Automated precision in action
Enormous, rapidly scaling collections of digital assets are unavoidable today. Manual management of these assets is crippling and undermining our highly valued employees, and there is a better way.
The SURROUND Ontology-powered Records Triage (SORT) Robot effectively triages electronic records, aids record discoverability, and decreases operational expenditure through the ability to near-fully automate what is currently a manual task.
SORT has been designed to automate electronic record triaging processes smoothly, accurately, and accountably. SORT auto-classifies and sentences electronic records deemed to be of significance, using a powerful situational awareness capability for determining the context of the document, and therefore the appropriate actions required for retention or disposal. Based on its enhancements to electronic records, SORT supports improved record discoverability and faceted searching.
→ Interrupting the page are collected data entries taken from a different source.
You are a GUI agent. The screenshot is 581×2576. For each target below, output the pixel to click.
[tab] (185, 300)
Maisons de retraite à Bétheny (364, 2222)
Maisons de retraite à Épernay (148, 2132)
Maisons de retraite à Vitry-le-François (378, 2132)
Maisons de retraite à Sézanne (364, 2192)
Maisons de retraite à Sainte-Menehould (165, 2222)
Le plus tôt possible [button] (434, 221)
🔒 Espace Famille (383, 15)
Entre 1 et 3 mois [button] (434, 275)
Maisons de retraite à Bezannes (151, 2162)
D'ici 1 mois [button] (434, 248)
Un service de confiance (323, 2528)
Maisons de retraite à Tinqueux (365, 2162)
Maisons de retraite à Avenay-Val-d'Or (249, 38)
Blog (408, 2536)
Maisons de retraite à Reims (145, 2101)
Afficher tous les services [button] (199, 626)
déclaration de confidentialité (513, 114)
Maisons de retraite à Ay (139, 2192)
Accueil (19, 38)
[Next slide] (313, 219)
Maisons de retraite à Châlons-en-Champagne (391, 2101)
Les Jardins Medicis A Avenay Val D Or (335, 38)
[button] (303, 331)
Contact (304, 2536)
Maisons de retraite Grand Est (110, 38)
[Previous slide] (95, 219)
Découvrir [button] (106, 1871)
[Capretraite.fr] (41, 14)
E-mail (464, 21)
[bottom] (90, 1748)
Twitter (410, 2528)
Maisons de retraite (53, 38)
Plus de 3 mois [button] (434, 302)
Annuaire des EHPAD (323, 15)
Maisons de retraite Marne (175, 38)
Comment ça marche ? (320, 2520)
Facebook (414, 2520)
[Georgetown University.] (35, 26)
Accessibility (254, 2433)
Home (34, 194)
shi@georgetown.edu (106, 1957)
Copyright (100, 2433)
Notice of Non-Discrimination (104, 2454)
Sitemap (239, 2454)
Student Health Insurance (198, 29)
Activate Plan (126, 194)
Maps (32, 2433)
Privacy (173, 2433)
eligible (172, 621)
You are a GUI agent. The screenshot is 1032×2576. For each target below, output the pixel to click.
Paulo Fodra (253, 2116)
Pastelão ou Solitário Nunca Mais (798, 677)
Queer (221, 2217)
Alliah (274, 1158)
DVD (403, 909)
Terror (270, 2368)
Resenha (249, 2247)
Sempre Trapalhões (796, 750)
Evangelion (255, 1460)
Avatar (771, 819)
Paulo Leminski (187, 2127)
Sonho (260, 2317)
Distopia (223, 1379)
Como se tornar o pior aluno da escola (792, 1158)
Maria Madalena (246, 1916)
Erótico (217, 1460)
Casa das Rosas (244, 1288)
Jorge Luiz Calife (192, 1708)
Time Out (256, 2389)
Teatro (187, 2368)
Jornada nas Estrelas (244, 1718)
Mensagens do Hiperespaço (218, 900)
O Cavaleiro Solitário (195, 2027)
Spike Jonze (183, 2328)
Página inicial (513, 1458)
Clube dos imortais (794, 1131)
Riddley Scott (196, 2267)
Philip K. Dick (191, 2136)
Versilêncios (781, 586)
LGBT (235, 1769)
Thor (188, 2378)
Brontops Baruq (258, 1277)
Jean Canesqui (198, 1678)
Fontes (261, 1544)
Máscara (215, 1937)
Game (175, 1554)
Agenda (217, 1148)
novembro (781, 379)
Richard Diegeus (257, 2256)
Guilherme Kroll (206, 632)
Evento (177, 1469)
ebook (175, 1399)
Auto-classification outcome accuracy is measurable, consistent, auditable, and comparable with manual sentencing practices. SORT provides a human-readable explanation for each assessment action.
Dashboards provide visibility of auto-classification events, which are aggregated to provide a wide range of KPIs connecting organisational strategy to business outcomes.
Under the hood … traceable, explainable AI
The SORT Robot uses a combination of advanced artificial intelligence, semantics, and machine learning techniques to:
- Characterise electronic records with Semantic metadata
- Execute classification rules against the Records - the rules themselves are managed as reference data
- Using different Record content and metadata analyses
- Incorporate feedback on classification results to improve methods
- Employing both supervised and unsupervised Machine Learning
- Track provenance of all classifications and system executions to preserve decision transparency
SURROUND’s Outstanding Technology Applications
The SORT Robot stores both generated data and reference data used in sorting as Semantic Web knowledge graphs. It uses the SURROUND Ontology Platform [insert hyperlink to SOP page] to manage the multi-part reference data knowledge graphs relevant to a sorting scenario.
System actions and generated data have provenance recorded using the PROV Data Model standard. This ensures maximal operating transparency.
The SORT Robot accesses reference data and also presents interfaces for down-stream systems via a leading-edge GraphQL API as well as other specialised APIs, such as SPARQL Endpoints. This means it can be readily meshed into multi-part systems.
The SORT Robot incorporates several Machine Learning (ML) scenarios operating at different conceptual levels that together allow a Robot deployment to improve its performance over time. The Robot can "learn" what better results look like from human feedback. It can "learn" what more efficient part-classifications of records look like by correlating reference data and results. It can also learn about drifting result trends by re-examining its processing history which is preserved in a comprehensive provenance trace.
The SORT Robot's ML scenarios all read from and write back to RDF Knowledge Graphs and all learning is tracked using the PROV Data Model. Using a very flexible and yet standards-based data model for ML means we can adapt the learning scenarios per-application and present results and decisions to demonstrate ML traceability.
Adapting the SORT Robot for you
The SORT Robot can be adapted to classifying any kind of digital asset.
The particular record (asset) reading functions can be adapted for your data types and then you can specify the classifications that you want to see records sorted according to. We can build up a collection of reference data as structured Knowledge Graphs that represent the knowledge in your domain so that the SORT Robot can clear your backlogs, automate the mundane tasks and free-up your human experts.
Whatever the deployment scenario: the SORT Robot will track all decisions and learning made using standardised provenance so that you have auditable outcomes.